В 1989-м Дянков поступил в болгарский Высший экономический институт им. Карла Маркса (сейчас — Университет национального и мирового хозяйства). В 1990-е продолжил образование в США, где сначала стал бакалавром экономики в Женевском колледже в Пенсильвании, а затем получил докторскую степень (PhD) в Университете Мичигана.
Во Всемирный банк экономист пришел в 1995-м, став консультантом по европейскому и центральноазиатскому направлениям. В банке и его подразделениях Дянков проработал до 2009 года. Наиболее известный проект Дянкова в банке — рейтинг легкости ведения бизнеса Doing Business: он был представлен в 2003 году и с тех пор считается одним из ключевых индикаторов качества экономической политики стран.
В 2009-м Дянков вернулся на родину, где стал министром финансов и вице-премьером в правительстве Бойко Борисова. Экономист стал самым молодым министром в странах ЕС после главы британского казначейства Джорджа Осборна. На своем посту Дянков получил известность как сторонник либерализации и фискального консерватизма. В качестве одной из ключевых мер для стимуляции роста ВВП он отстаивал низкие налоги. В 2012-м Дянков параллельно возглавил наблюдательный совет Европейского банка реконструкции и развития и проработал на этом посту год.
После ухода из правительства в 2013-м из-за разногласий с Борисовым по фермерским субсидиям Дянков был приглашен возглавить Российскую экономическую школу. Весной того же года ее бывший ректор — российский экономист Сергей Гуриев — перебрался во Францию, опасаясь преследований по делу ЮКОСа. В октябре 2015-го Дянков оставил пост ректора РЭШ по обоюдному согласию с советом директоров школы, а в декабре вышел из состава совета директоров РЭШ.
Сейчас своим основным местом работы он называет Лондонскую школу экономики (LSE), где является профессором финансов.

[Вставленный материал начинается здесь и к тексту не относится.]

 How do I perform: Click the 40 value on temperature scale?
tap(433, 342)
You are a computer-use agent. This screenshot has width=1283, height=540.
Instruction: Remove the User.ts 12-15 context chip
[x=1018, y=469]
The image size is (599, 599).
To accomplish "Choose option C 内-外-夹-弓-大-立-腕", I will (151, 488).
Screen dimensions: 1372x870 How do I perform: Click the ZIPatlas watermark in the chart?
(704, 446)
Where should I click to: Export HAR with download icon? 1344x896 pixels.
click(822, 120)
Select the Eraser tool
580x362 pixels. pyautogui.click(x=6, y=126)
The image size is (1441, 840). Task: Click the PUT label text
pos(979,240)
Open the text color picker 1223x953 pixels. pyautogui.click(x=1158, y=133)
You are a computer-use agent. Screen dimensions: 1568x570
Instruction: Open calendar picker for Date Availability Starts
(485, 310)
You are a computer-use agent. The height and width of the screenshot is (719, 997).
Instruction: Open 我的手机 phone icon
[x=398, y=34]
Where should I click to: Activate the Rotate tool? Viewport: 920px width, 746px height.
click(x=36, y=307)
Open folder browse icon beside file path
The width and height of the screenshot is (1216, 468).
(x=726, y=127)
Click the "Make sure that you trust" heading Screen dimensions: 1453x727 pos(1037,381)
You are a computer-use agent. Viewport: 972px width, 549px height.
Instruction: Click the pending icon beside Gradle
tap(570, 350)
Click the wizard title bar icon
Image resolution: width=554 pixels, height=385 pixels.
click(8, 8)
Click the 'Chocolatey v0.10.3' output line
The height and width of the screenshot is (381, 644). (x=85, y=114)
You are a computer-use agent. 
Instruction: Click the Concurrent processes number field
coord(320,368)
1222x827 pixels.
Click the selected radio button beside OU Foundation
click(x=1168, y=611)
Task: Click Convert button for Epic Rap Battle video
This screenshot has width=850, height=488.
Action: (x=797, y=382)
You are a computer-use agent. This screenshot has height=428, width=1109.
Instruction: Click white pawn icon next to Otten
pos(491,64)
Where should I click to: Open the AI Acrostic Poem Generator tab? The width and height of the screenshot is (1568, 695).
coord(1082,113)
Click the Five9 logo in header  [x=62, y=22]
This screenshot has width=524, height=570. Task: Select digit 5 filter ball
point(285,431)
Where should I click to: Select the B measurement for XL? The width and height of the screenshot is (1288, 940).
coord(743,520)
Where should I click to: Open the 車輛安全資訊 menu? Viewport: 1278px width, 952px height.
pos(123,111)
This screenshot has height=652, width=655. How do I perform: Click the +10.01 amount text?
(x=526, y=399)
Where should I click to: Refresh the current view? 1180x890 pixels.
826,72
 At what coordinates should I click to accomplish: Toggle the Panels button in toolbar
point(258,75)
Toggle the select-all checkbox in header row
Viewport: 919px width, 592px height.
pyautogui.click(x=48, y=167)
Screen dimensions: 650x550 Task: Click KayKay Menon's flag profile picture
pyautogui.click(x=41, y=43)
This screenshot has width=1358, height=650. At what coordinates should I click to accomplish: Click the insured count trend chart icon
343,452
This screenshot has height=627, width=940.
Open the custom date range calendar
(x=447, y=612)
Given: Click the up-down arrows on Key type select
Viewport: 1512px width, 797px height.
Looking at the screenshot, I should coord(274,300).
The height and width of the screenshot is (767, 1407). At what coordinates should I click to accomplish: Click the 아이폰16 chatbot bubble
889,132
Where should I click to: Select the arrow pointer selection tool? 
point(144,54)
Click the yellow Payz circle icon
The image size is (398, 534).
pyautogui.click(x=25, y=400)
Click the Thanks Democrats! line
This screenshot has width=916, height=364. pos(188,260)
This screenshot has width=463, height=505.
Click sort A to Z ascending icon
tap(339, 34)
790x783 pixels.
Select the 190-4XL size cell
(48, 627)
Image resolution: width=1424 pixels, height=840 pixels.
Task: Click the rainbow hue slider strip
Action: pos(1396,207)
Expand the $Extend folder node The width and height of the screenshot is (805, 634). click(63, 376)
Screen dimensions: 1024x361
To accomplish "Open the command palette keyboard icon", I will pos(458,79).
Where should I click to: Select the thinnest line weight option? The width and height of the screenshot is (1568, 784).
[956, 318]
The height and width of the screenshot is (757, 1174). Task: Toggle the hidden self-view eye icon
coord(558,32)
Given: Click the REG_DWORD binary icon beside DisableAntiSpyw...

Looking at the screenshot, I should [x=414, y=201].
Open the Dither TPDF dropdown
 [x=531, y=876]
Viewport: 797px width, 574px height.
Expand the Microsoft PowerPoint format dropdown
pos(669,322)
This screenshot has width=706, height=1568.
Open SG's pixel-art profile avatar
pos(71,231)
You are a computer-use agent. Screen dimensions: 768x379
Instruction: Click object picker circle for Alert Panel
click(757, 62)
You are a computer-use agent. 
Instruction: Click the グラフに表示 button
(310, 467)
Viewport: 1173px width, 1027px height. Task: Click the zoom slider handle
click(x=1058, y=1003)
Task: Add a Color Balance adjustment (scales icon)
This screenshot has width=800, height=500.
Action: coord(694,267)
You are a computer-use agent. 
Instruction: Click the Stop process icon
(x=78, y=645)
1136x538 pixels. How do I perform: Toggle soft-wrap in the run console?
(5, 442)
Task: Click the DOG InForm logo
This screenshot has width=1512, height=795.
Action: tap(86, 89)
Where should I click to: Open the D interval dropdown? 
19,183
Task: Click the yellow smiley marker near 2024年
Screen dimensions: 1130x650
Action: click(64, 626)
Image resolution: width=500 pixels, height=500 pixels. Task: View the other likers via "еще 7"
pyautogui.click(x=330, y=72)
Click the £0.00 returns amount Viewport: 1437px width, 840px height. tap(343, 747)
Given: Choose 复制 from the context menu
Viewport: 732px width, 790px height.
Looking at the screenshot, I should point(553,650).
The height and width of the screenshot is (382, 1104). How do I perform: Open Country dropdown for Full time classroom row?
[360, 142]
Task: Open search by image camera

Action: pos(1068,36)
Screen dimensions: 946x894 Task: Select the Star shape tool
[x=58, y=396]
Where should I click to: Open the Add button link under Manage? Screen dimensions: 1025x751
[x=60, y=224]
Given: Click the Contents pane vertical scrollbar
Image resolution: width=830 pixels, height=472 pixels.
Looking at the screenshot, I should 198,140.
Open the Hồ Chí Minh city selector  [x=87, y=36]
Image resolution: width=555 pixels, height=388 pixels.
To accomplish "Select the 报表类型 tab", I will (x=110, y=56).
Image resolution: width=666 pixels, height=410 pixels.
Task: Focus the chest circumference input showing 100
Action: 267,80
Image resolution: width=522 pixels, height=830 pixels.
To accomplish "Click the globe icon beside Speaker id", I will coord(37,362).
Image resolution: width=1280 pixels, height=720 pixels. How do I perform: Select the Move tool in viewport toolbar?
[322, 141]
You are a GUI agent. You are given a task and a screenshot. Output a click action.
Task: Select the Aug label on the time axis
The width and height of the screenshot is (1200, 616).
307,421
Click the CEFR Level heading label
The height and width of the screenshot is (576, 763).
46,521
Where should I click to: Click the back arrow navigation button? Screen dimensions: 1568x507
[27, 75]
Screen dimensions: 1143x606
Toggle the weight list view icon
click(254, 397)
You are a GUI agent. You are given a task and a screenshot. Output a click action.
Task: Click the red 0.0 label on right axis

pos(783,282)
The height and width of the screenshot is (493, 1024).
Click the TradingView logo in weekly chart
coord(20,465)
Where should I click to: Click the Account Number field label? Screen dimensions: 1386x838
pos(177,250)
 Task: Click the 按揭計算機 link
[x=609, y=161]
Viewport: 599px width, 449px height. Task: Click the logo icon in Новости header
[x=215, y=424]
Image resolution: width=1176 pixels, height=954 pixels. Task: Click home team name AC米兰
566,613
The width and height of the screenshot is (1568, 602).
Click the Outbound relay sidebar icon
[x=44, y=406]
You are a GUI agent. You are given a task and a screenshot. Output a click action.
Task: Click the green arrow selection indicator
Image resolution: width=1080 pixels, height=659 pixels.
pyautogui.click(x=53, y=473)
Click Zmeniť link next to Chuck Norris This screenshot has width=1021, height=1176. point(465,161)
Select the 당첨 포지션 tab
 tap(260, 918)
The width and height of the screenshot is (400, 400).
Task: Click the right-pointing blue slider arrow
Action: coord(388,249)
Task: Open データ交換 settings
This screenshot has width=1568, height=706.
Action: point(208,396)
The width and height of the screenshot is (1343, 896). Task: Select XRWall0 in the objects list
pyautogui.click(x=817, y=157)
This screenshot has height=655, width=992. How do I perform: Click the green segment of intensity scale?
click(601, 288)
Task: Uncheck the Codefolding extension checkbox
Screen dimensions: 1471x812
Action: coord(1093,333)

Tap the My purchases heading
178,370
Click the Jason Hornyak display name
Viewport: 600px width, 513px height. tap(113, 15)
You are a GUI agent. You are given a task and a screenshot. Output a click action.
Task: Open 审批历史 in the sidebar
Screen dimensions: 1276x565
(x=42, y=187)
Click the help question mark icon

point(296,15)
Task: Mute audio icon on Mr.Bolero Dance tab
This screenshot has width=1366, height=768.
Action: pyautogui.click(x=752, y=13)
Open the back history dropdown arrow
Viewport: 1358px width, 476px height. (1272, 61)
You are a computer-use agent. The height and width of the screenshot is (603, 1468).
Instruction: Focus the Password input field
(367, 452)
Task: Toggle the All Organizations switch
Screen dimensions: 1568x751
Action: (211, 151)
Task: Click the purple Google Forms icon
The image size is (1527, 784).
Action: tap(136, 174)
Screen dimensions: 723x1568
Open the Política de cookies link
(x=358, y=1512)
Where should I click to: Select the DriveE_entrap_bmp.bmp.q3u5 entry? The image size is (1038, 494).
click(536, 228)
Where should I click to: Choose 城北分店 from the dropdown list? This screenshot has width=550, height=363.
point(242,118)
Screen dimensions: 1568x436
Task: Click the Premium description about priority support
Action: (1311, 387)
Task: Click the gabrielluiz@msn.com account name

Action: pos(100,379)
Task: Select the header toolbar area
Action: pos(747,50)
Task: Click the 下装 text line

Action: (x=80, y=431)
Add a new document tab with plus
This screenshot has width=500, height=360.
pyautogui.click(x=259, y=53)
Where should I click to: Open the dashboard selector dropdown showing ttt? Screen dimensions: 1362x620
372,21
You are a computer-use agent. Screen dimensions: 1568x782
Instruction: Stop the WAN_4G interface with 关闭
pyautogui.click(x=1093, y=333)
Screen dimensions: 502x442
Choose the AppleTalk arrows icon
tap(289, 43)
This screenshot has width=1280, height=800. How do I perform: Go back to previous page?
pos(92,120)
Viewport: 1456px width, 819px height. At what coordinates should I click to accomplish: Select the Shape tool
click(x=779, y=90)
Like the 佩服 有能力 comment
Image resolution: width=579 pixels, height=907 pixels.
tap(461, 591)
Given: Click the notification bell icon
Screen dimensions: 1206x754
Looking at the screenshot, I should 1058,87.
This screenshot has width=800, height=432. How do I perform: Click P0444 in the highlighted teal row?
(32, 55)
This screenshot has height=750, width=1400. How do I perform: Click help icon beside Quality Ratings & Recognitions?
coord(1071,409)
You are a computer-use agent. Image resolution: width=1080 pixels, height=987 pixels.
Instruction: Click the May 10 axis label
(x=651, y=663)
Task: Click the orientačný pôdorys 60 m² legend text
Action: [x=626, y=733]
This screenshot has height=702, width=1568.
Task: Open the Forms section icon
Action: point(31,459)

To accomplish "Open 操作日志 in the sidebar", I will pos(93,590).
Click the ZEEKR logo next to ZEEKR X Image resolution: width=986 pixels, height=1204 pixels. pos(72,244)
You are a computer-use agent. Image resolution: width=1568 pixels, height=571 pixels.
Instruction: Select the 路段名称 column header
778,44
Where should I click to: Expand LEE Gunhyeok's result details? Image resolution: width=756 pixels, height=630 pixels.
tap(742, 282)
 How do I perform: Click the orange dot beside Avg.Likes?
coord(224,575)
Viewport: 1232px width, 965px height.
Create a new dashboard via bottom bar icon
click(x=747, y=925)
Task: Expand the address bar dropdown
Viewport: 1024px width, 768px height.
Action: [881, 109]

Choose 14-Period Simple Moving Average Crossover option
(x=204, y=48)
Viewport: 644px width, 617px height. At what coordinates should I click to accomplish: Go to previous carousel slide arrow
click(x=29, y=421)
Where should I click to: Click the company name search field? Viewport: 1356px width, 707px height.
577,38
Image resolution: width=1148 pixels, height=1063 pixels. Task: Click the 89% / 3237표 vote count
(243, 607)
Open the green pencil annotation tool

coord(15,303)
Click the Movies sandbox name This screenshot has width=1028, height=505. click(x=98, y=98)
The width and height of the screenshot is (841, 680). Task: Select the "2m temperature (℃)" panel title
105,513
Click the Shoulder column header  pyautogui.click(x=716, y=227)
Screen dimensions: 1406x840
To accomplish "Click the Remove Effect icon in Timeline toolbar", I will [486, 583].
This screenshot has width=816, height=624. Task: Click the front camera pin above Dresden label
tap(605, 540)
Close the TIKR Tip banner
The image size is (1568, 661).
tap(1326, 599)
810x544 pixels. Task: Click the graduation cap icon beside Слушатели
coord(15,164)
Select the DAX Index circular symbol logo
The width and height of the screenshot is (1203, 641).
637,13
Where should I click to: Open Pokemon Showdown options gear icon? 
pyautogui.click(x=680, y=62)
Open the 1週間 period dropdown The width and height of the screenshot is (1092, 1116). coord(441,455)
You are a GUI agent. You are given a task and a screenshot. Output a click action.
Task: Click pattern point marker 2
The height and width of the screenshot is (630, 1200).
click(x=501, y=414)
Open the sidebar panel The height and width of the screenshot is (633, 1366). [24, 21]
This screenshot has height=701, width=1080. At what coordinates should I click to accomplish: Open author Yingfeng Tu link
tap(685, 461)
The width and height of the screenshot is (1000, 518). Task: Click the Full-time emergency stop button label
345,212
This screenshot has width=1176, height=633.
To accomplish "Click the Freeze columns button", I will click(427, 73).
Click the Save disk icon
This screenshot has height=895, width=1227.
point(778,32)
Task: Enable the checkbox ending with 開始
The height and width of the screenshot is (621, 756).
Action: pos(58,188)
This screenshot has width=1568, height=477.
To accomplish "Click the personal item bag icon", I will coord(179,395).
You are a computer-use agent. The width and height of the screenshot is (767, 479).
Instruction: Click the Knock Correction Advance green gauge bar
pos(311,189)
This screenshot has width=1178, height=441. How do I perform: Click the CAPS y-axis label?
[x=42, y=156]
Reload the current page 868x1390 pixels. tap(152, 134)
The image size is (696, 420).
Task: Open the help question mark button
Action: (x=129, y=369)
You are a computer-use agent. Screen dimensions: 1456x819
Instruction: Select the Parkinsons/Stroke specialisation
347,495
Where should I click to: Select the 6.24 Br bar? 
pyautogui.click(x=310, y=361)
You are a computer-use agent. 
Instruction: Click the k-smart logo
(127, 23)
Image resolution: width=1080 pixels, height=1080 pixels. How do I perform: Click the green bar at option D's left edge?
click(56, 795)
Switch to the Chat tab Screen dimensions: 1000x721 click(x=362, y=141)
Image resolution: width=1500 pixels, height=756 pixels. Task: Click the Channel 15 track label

Дянков увлечен изучением истории Болгарии, является автором более 70 научных статей. В 2014 году он вместе со старшим научным сотрудником Атлантического совета Андерсом Ослундом стал соредактором сборника «Великое Возрождение: чему нас научила победа капитализма над коммунизмом», в нем говорится о необходимости продолжить демократические преобразования в Восточной Европе.